_Problem to work on_: Repeat the data word for word. Do not include the pictures.

Given entries section start

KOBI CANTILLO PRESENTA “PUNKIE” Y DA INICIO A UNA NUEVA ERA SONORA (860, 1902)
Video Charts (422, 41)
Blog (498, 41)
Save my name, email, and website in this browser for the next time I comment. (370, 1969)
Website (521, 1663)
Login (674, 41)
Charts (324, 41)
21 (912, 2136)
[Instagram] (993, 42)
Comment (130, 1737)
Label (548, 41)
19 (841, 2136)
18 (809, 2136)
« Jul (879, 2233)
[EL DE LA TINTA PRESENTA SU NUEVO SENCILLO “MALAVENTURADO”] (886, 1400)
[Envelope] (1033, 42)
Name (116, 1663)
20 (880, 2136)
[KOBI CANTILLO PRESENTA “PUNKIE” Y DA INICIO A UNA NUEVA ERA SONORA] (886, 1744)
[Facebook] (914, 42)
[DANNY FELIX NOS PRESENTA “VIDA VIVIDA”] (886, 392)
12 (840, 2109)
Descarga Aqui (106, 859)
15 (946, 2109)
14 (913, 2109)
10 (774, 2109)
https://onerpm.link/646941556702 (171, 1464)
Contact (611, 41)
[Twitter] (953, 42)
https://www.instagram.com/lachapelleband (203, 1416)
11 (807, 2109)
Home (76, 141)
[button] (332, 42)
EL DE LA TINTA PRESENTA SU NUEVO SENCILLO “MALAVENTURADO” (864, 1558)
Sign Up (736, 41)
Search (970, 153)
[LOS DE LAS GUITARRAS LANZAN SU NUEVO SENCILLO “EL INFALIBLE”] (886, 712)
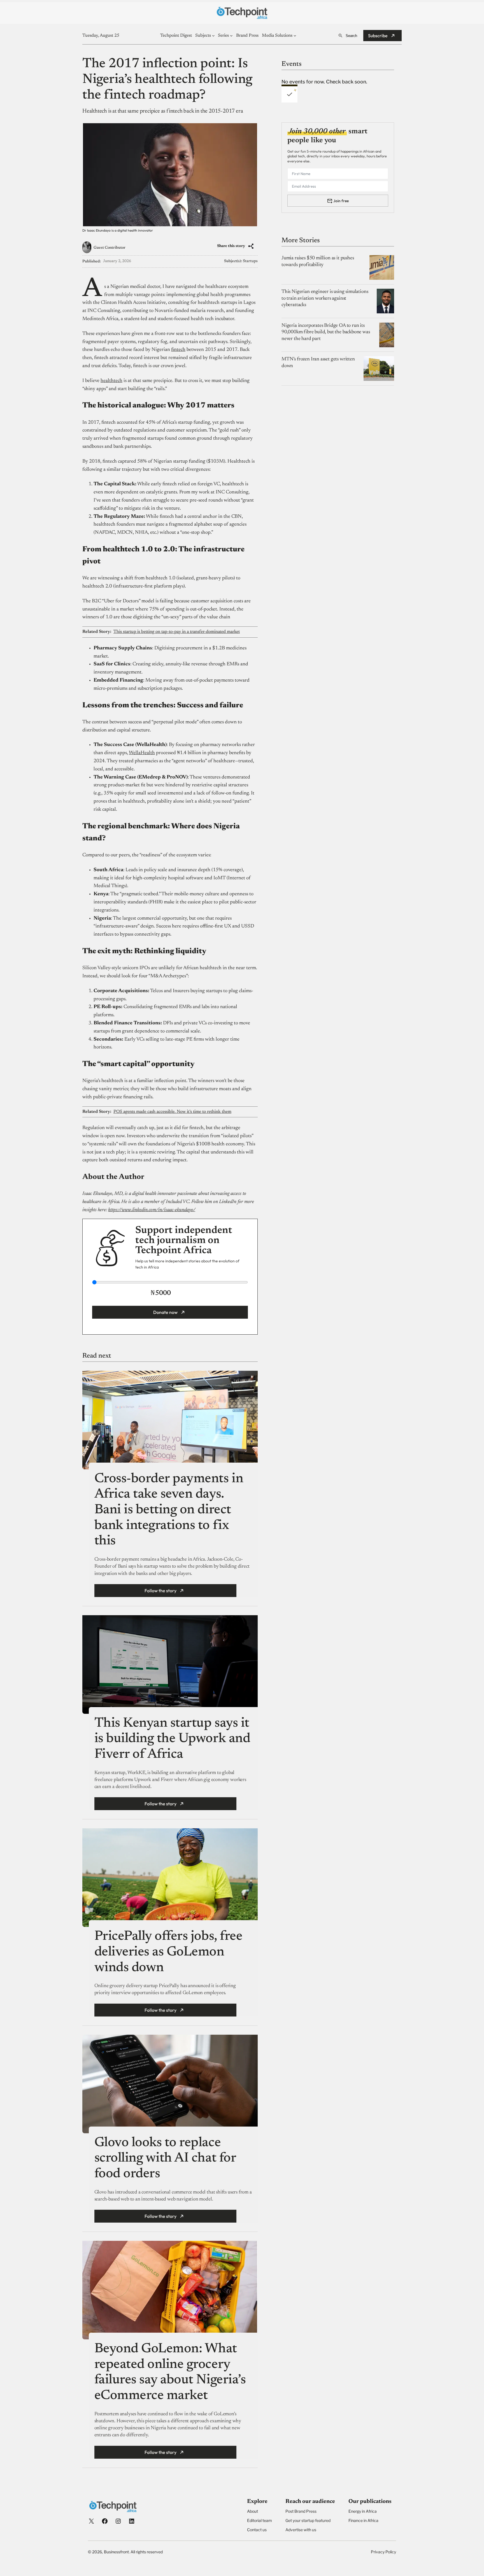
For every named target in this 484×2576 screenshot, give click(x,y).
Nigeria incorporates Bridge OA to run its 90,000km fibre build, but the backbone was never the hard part (325, 332)
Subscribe (378, 35)
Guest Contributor (109, 248)
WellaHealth (142, 753)
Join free (341, 200)
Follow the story (160, 1590)
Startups (250, 261)
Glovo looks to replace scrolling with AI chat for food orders (165, 2158)
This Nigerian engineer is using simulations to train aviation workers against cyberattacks (324, 298)
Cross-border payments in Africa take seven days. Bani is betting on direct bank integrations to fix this (168, 1510)
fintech (178, 349)
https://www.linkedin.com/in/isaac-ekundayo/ (151, 1210)
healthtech (111, 380)
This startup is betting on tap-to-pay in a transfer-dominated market (176, 632)
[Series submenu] (231, 35)
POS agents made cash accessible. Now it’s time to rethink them (172, 1111)
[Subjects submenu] (213, 35)
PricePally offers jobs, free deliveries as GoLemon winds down (168, 1952)
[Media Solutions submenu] (295, 35)
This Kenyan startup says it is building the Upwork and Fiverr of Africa (172, 1739)
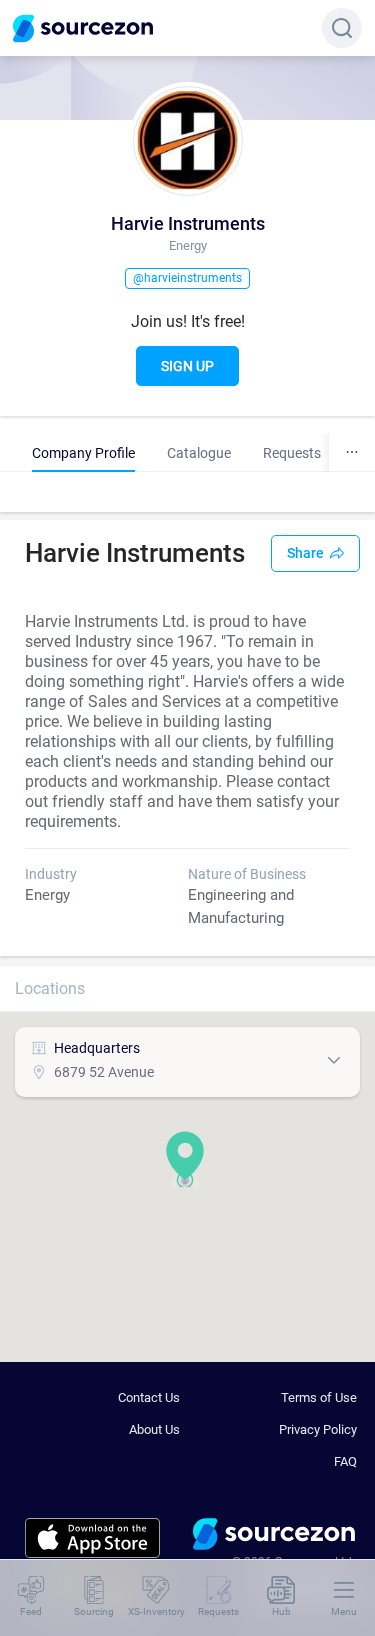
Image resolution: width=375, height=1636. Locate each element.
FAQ (345, 1461)
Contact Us (149, 1397)
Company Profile (83, 453)
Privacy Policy (318, 1429)
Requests (292, 453)
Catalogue (199, 453)
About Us (154, 1429)
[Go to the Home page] (83, 28)
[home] (274, 1537)
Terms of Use (319, 1397)
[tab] (83, 453)
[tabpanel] (187, 492)
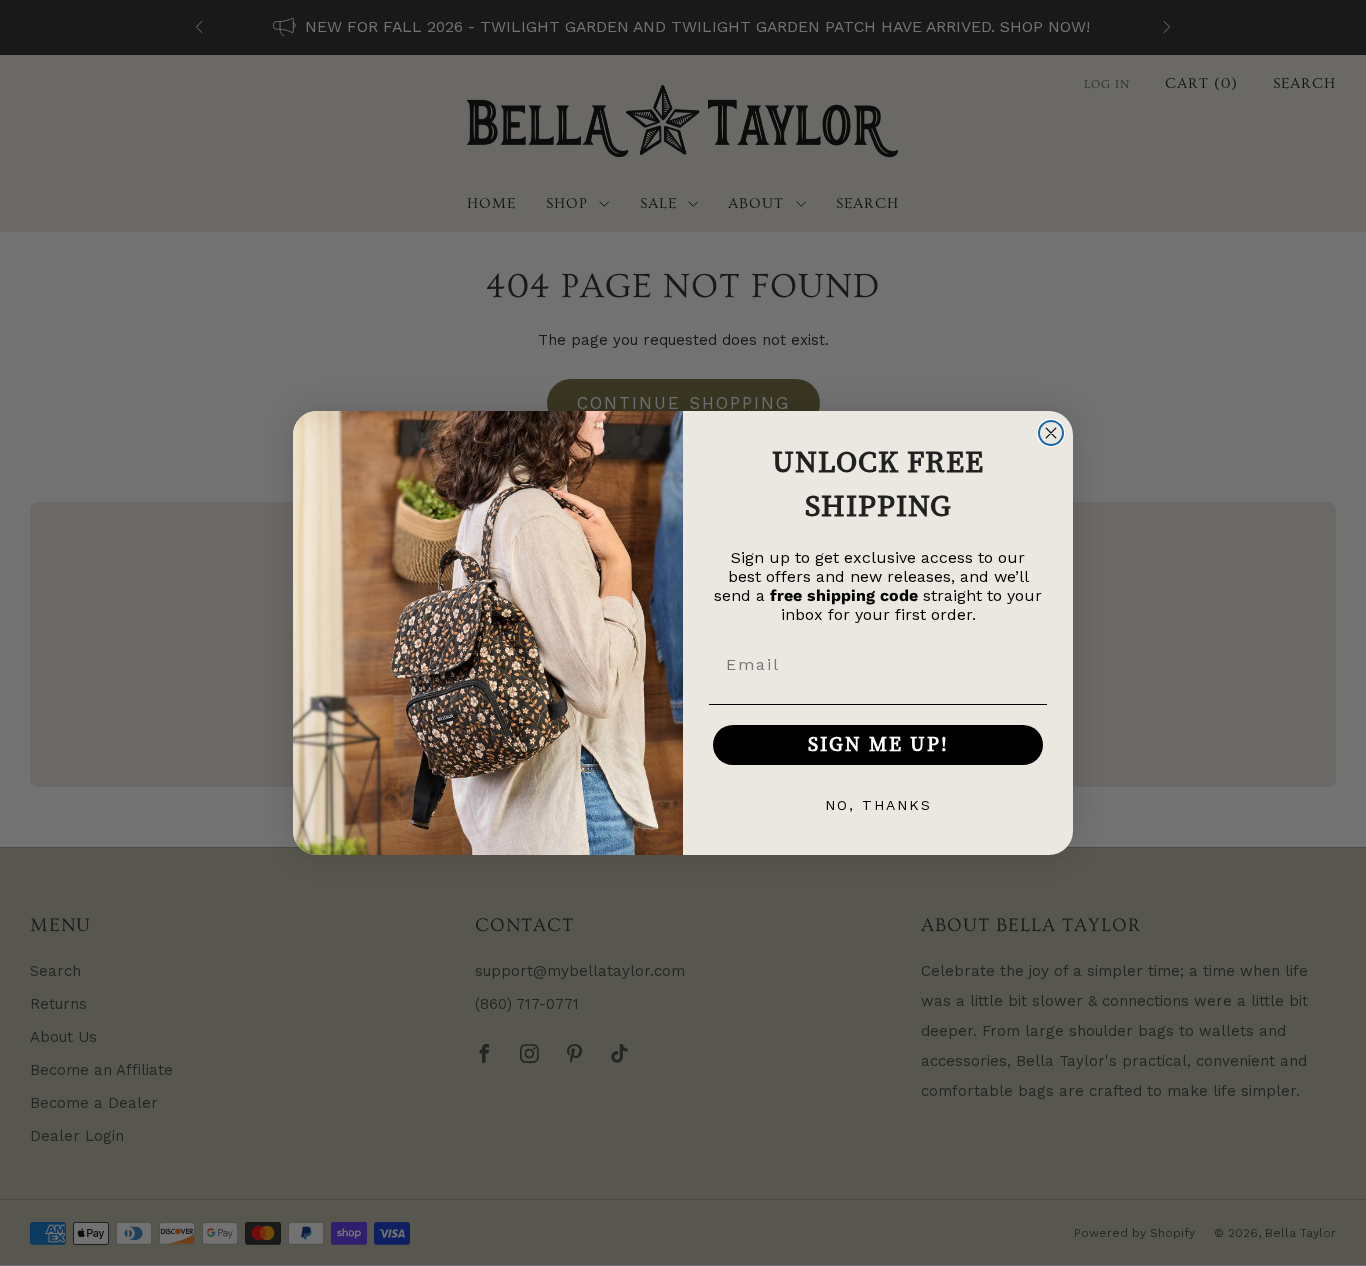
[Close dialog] (1051, 433)
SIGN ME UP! (878, 744)
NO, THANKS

Given entries section end

_Exercise output_:
KOBI CANTILLO PRESENTA “PUNKIE” Y DA INICIO A UNA NUEVA ERA SONORA (860, 1902)
Video Charts (422, 41)
Blog (498, 41)
Save my name, email, and website in this browser for the next time I comment. (370, 1969)
Website (521, 1663)
Login (674, 41)
Charts (324, 41)
21 (912, 2136)
[Instagram] (993, 42)
Comment (130, 1737)
Label (548, 41)
19 (841, 2136)
18 (809, 2136)
« Jul (879, 2233)
[EL DE LA TINTA PRESENTA SU NUEVO SENCILLO “MALAVENTURADO”] (886, 1400)
[Envelope] (1033, 42)
Name (116, 1663)
20 (880, 2136)
[KOBI CANTILLO PRESENTA “PUNKIE” Y DA INICIO A UNA NUEVA ERA SONORA] (886, 1744)
[Facebook] (914, 42)
[DANNY FELIX NOS PRESENTA “VIDA VIVIDA”] (886, 392)
12 (840, 2109)
Descarga Aqui (106, 859)
15 (946, 2109)
14 (913, 2109)
10 (774, 2109)
https://onerpm.link/646941556702 (171, 1464)
Contact (611, 41)
[Twitter] (953, 42)
https://www.instagram.com/lachapelleband (203, 1416)
11 (807, 2109)
Home (76, 141)
[button] (332, 42)
EL DE LA TINTA PRESENTA SU NUEVO SENCILLO “MALAVENTURADO” (864, 1558)
Sign Up (736, 41)
Search (970, 153)
[LOS DE LAS GUITARRAS LANZAN SU NUEVO SENCILLO “EL INFALIBLE”] (886, 712)
For every named target in this 484×2576 screenshot, give click(x,y).
Nigeria incorporates Bridge OA to run its 90,000km fibre build, but the backbone was never the hard part (325, 332)
Subscribe (378, 35)
Guest Contributor (109, 248)
WellaHealth (142, 753)
Join free (341, 200)
Follow the story (160, 1590)
Startups (250, 261)
Glovo looks to replace scrolling with AI chat for food orders (165, 2158)
This Nigerian engineer is using simulations to train aviation workers against cyberattacks (324, 298)
Cross-border payments in Africa take seven days. Bani is betting on direct bank integrations to fix this (168, 1510)
fintech (178, 349)
https://www.linkedin.com/in/isaac-ekundayo/ (151, 1210)
healthtech (111, 380)
This startup is betting on tap-to-pay in a transfer-dominated market (176, 632)
[Series submenu] (231, 35)
POS agents made cash accessible. Now it’s time to rethink them (172, 1111)
[Subjects submenu] (213, 35)
PricePally offers jobs, free deliveries as GoLemon winds down (168, 1952)
[Media Solutions submenu] (295, 35)
This Kenyan startup says it is building the Upwork and Fiverr of Africa (172, 1739)
Image resolution: width=375, height=1636. Locate each element.
FAQ (345, 1461)
Contact Us (149, 1397)
Company Profile (83, 453)
Privacy Policy (318, 1429)
Requests (292, 453)
Catalogue (199, 453)
About Us (154, 1429)
[Go to the Home page] (83, 28)
[home] (274, 1537)
Terms of Use (319, 1397)
[tab] (83, 453)
[tabpanel] (187, 492)
[Close dialog] (1051, 433)
SIGN ME UP! (878, 744)
NO, THANKS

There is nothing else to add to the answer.